= Pediatric massage =

Massage therapy for children and adolescents

Pediatric massage is the complementary and alternative treatment that uses massage therapy, or "the manual manipulation of soft tissue intended to promote health and well-being" for children and adolescents. Its goal is to reduce pain, anxiety, loneliness and fear when children are hospitalized or diagnosed with a debilitating medical condition. Pediatric massage therapy takes into consideration each child's individual physical development, cognitive development and health care needs.

== Special Precautions ==
Massage therapists practice hands-on therapeutic techniques to address a variety of medical and non-medical concerns for patients. As with all massage specialties, advanced training matters. Special precautions should be taken due to the patient's vulnerability, both physically and emotionally, and to minimize risk and discomfort to the patient. Children may have apprehension relating to touch due to their medical treatments.

> _Questions on the material_:
1: Summarize the passage on pediatric massage in two sentences.
2: Write the next part of the passage on pediatric massage, picking up after its final sentence.

Stored data:
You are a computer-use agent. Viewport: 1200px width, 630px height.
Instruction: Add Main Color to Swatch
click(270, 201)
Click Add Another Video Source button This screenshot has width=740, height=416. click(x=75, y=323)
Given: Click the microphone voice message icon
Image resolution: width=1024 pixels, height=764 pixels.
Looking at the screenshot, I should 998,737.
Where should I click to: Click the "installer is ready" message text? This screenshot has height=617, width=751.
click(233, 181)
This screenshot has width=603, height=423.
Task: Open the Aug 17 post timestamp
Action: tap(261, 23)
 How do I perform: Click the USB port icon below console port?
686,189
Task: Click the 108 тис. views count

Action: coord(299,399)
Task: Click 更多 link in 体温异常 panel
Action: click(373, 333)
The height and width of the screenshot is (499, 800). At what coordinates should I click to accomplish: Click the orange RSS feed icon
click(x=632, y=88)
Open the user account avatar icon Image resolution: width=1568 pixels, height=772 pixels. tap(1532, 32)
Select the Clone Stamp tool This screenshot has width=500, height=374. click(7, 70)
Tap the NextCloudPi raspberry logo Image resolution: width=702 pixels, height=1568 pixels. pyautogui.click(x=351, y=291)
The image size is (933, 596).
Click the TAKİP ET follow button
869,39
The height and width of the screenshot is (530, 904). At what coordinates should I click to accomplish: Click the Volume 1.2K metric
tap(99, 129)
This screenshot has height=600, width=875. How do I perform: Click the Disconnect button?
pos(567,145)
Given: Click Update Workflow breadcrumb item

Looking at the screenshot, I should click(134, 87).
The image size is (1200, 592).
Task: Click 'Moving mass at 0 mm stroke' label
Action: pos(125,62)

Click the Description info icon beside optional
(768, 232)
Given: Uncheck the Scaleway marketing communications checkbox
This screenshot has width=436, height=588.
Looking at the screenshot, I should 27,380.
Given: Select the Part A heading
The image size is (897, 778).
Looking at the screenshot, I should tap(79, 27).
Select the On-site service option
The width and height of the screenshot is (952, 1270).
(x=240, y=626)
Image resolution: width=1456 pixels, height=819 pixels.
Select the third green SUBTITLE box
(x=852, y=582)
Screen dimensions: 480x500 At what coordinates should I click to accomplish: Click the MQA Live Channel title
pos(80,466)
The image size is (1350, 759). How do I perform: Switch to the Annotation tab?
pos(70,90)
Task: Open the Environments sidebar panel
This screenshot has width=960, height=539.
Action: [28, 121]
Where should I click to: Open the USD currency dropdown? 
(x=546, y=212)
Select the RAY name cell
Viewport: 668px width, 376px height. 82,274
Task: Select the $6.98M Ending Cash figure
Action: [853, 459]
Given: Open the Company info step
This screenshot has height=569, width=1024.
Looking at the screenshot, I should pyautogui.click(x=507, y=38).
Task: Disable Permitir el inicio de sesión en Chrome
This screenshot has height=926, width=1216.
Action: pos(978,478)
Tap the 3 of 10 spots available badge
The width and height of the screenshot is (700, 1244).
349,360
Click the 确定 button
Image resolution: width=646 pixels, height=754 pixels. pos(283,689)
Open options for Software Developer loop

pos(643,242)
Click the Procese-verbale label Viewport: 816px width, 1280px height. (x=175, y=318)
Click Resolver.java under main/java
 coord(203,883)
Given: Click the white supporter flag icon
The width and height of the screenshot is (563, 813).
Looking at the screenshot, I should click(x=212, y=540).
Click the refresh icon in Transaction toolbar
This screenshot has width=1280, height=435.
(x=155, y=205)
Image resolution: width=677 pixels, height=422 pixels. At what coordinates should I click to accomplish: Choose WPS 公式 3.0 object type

> _Exercise answers_:
1: Pediatric massage is a complementary and alternative treatment that applies massage therapy to children and adolescents, aiming to reduce pain, anxiety, loneliness and fear during hospitalization or a debilitating diagnosis while accounting for each child's physical development, cognitive development and health care needs. Because young patients are physically and emotionally vulnerable and may be apprehensive about touch after medical treatments, therapists need advanced training and should take special precautions to minimize risk and discomfort.

2:
==Evidence==

===Infant massage===

Infant massage is a type of complementary and alternative treatment that uses massage therapy for human infants. This therapy has been practiced globally, and has been increasingly used in Western countries as a treatment for infants, though the scientific evidence supporting its use is limited. Research into the effectiveness of massage therapy on full term infants has found some tentative evidence for some benefits such as gross motor skills, fine motor skills and psychomotor development, though the evidence is not strong enough to recommend universally, and more research is needed. Research in pre-term infants and low birth weight infants have found weak evidence that massage might improve weight gain, but these results are based on possibly biased studies and therefore no recommendation can be made for universal use.

===Non-infant pediatric massage===

- Reduced anxiety and tension
- Reduced pain
- Improved long-range emotional and cognitive development
- Improved healing/immune function
- Relaxation for the parent/caregiver and baby/child
- Improved gastrointestinal functioning/relief of gas and constipation
- Improved sleep patterns
- Increased parent-child bonding (when parent administered)
- Increased confidence in parenting skills (when parent administered)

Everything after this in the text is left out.